By Connor Lynch
COBOURG — A small skirmish in Northumberland County was settled in farmers’ favour late last year, with the county deciding to continue using glyphosate to control weeds this spring.
In late November, county council voted 5-2 to continue using Roundup, a glyphosate-based herbicide, on county roads to control weeds.
The Northumberland Federation of Agriculture made a push to county council to resume use of glyphosate for weed control, after the county discontinued use of Roundup and switched to mechanical controls.
That didn’t work out so well, said ag federation president Martin Opsteen. And after hearing from his directors across the county, the federation decided to make a stronger push in favour of chemical-control methods.
“We thought if they started banning glyphosate on county roads, (they would) ban them on farms,” Opsteen said. His was also the only county in Ontario he’d heard of that had stopped using glyphosate for weed control. “(We) felt real bad about that.”
But weed control is also an issue of farm contamination and even public safety, Opsteen said. Canada fleabane, for example, has “hundreds of thousands of seeds,” which get spread if the plant gets mowed. Then, “combines spread (Canada fleabane) around our farms.”

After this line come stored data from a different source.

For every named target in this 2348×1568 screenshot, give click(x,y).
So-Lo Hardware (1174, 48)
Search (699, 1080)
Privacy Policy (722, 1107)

And wild parsnip is also present in the county. The noxious weed produces a sap that can cause burns to skin if they’re exposed to sunlight, a condition called phytophotodermatitis. Mowing a wild parsnip plant exposes a lot of that sap. Opsteen said there was an incident in the county where a kid fell off his bike into a patch of freshly trimmed wild parsnip and got a nasty burn.
The former dairy farmer added that the fact that controlling weeds helps farmers lower carbon emissions didn’t hurt either, since farmers can spray a harvested field and then plant cover crops, instead of having to disc or till the soil to get rid of any weeds. “I think quite a few of the councillors liked to hear that.”